| REQUIRED WORK |
Each entry is to be reproduced verbatim, and images are to be omitted.

(Saved entries)
= Beginning of Section =

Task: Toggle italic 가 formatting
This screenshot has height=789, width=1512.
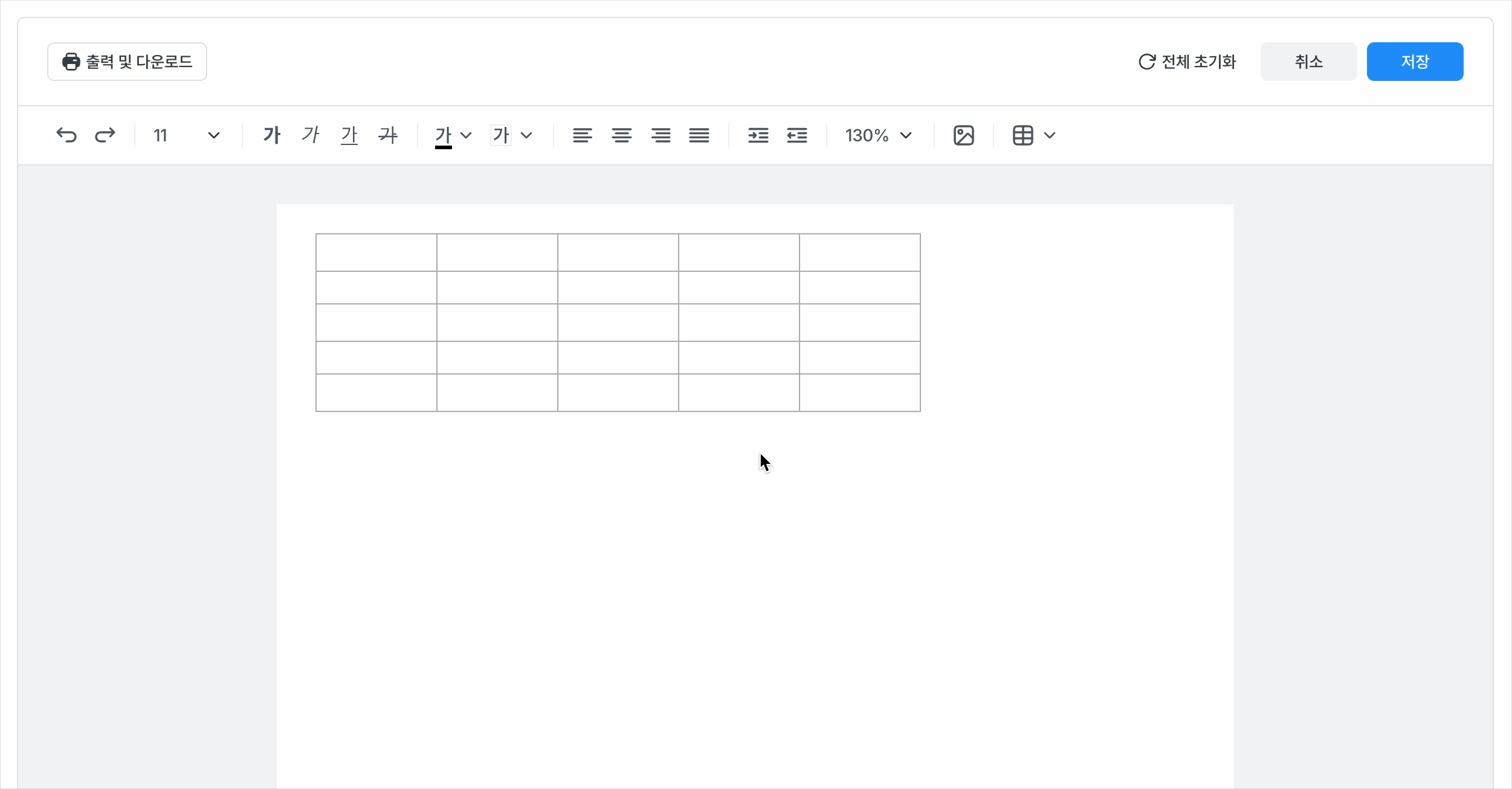Action: point(311,135)
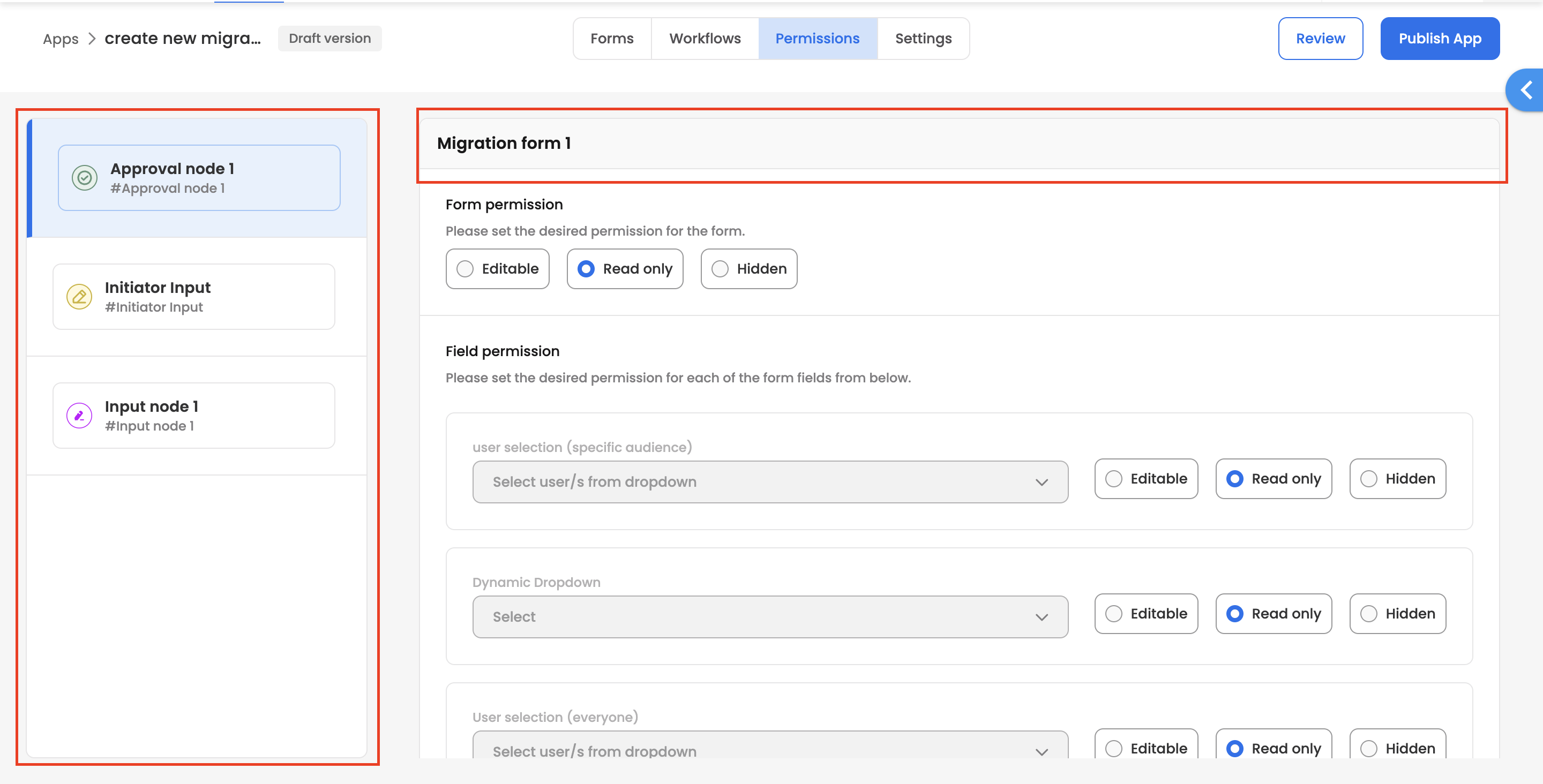Go to the Settings tab
This screenshot has height=784, width=1543.
pos(923,39)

= End of Section =

| SOLUTION |
Task: Toggle italic 가 formatting
This screenshot has height=789, width=1512.
Action: point(311,135)
Go to the Settings tab
This screenshot has height=784, width=1543.
pos(923,39)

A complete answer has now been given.